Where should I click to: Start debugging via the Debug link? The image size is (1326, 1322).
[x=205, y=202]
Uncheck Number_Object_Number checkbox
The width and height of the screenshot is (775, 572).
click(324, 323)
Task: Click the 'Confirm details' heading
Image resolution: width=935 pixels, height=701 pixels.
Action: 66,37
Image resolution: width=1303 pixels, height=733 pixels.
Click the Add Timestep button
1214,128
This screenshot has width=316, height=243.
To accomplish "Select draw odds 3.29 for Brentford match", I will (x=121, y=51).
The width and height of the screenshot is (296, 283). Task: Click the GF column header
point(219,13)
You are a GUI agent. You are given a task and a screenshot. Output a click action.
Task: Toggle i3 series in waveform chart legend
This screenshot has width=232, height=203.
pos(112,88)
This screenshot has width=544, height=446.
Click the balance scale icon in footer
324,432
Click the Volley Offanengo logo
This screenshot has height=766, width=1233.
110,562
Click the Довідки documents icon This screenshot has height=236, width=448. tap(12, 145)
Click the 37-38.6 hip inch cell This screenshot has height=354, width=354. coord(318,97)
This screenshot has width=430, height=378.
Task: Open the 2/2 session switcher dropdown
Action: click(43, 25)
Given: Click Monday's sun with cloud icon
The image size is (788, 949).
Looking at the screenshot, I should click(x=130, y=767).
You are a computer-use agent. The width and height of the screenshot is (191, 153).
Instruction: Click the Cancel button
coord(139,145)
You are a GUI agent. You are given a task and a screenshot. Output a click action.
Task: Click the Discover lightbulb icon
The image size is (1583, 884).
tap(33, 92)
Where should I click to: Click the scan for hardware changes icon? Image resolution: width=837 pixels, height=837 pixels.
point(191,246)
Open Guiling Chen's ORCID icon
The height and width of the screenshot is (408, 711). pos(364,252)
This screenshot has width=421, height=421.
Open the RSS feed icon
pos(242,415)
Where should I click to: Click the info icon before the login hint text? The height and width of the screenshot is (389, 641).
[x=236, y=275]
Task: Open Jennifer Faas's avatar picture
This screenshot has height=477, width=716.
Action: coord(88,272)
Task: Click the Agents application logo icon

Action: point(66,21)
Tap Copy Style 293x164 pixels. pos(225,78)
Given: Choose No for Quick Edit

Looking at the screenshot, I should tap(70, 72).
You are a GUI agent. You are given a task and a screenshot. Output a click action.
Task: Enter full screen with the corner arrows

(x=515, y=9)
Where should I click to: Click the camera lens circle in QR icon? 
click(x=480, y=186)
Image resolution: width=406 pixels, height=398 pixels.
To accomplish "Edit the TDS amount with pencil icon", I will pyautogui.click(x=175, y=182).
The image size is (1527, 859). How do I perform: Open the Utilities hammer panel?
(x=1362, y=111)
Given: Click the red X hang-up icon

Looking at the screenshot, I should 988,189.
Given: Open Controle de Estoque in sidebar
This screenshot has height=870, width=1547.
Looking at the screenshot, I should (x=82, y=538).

________________________________________

WHAT IS ASKED
Convert the lines of the records between the line containing "Where should I click to: Click the camera" and the line containing "(x=1362, y=111)", inclusive, into a JSON list of strings. Use one string per line and skip blank lines.

WORKED SOLUTION
[
  "Where should I click to: Click the camera lens circle in QR icon? ",
  "click(x=480, y=186)",
  "Image resolution: width=406 pixels, height=398 pixels.",
  "To accomplish \"Edit the TDS amount with pencil icon\", I will pyautogui.click(x=175, y=182).",
  "The image size is (1527, 859). How do I perform: Open the Utilities hammer panel?",
  "(x=1362, y=111)"
]